Date: Fri, 31 Mar 2006 14:36:22 +0200
From: Andrea Arcangeli <andrea@suse.de>
To: Nick Piggin <nickpiggin@yahoo.com.au>
Cc: Andrew Morton <akpm@osdl.org>, hugh@veritas.com,
       linux-kernel@vger.kernel.org
Subject: Re: smp race fix between invalidate_inode_pages* and do_no_page
Message-ID: <20060331123622.GB18093@opteron.random>
References: <43C484BF.2030602@yahoo.com.au> <20060111082359.GV15897@opteron.random> <20060111005134.3306b69a.akpm@osdl.org> <20060111090225.GY15897@opteron.random> <20060111010638.0eb0f783.akpm@osdl.org> <20060111091327.GZ15897@opteron.random> <Pine.LNX.4.61.0601111949070.6448@goblin.wat.veritas.com> <43C75834.3040007@yahoo.com.au> <20060112234726.676c3873.akpm@osdl.org> <43C782F3.1090803@yahoo.com.au>
Mime-Version: 1.0
Content-Type: text/plain; charset=us-ascii
Content-Disposition: inline
In-Reply-To: <43C782F3.1090803@yahoo.com.au>
Sender: linux-kernel-owner@vger.kernel.org
Content-Length: 7600
Lines: 187

On Fri, Jan 13, 2006 at 09:37:39PM +1100, Nick Piggin wrote:
> Andrew Morton wrote:
> >Nick Piggin <nickpiggin@yahoo.com.au> wrote:
> >
> >>(I guess reclaim might be one, but quite rare -- any other significant
> >>lock_page users that we might hit?)
> >
> >
> >The only time 2.6 holds lock_page() for a significant duration is when
> >bringing the page uptodate with readpage or memset.
> >
> 
> Yes that's what I thought.

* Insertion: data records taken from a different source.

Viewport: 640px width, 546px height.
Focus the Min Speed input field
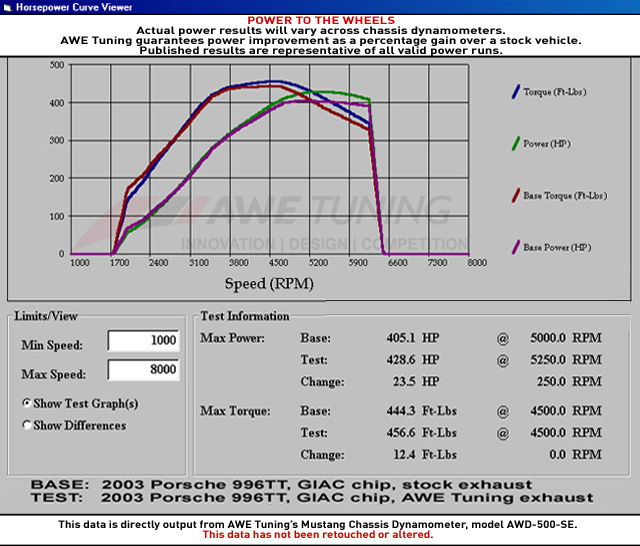pos(143,342)
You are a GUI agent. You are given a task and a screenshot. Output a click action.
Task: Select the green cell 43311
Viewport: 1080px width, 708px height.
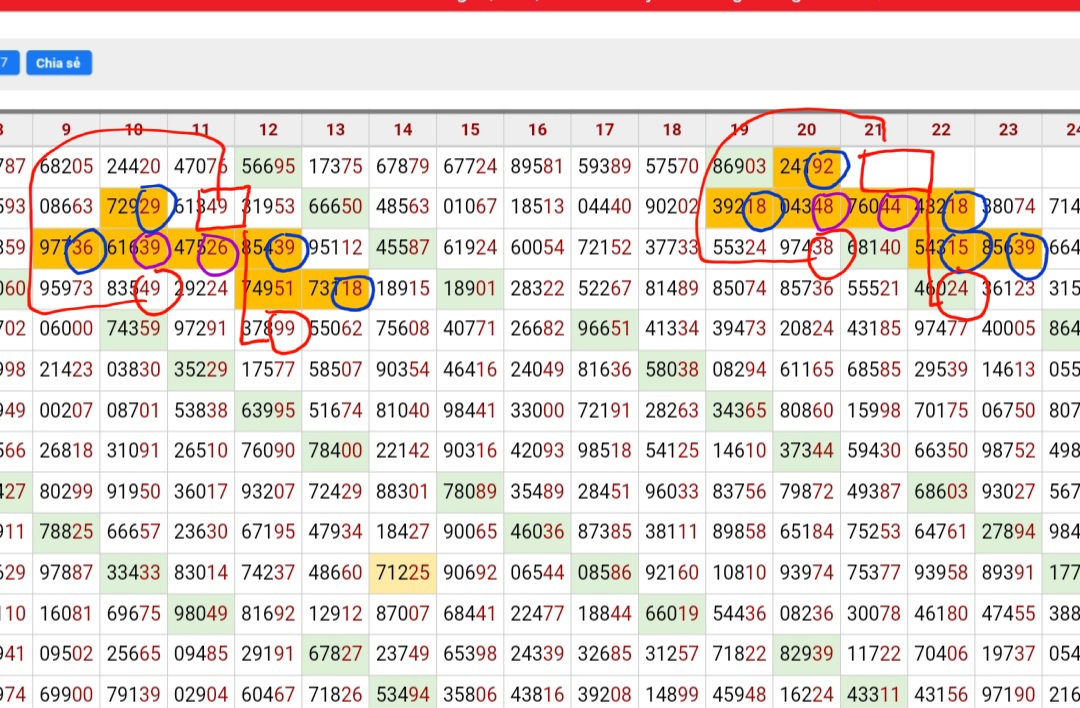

And we don't really need to worry about this
> case because filemap_nopage has to deal with it anyway (ie. we shouldn't
> see a locked !uptodate page in do_no_page).
> 
> >The scalability risk here is 100 CPUs all faulting in the same file in the
> >same pattern.  Like the workload which caused the page_table_lock splitup
> >(that was with anon pages).  All the CPUs could pretty easily get into sync
> >and start arguing over every single page's lock.
> >
> 
> Yes, but in that case they're still going to hit the tree_lock anyway, and
> if they do have a chance of synching up, the cacheline bouncing from count
> and mapcount accounting is almost as likely to cause it as the lock_page
> itself.
> 
> I did a nopage microbenchmark like you describe a while back. IIRC single
> threaded is 2.5 times *more* throughput than 64 CPUs, even when those 64 are
> faulting their own NUMA memory (and obviously different pages). Thanks to
> tree_lock.

This is the discussed patch that fixes the smp race between do_no_page
and invalidate_inode_pages2.

As a reminder the race has seen the light of the day when
invalidate_inode_pages2 started dropping pages from the pagecache
without verifying that their page_count was 1 (i.e. only in pagecache)
while keeping the tree_lock held (that's what shrink_list does). In the
past (including 2.4) to implement invalidate_inode_pages2 we were
clearing only the PG_uptdate/PG_dirty bitflags while leaving the page in
pagecache exactly to avoid breaking such invariant. But that was
allowing not uptodate pagecache to be mapped in userland. Now instead we
enforced a new invariant that mapped pagecache has to be uptodate, so
we've to add synchronization between invalidate_inode_pages2 and
do_no_page using something else and not only the tree_lock + page_count.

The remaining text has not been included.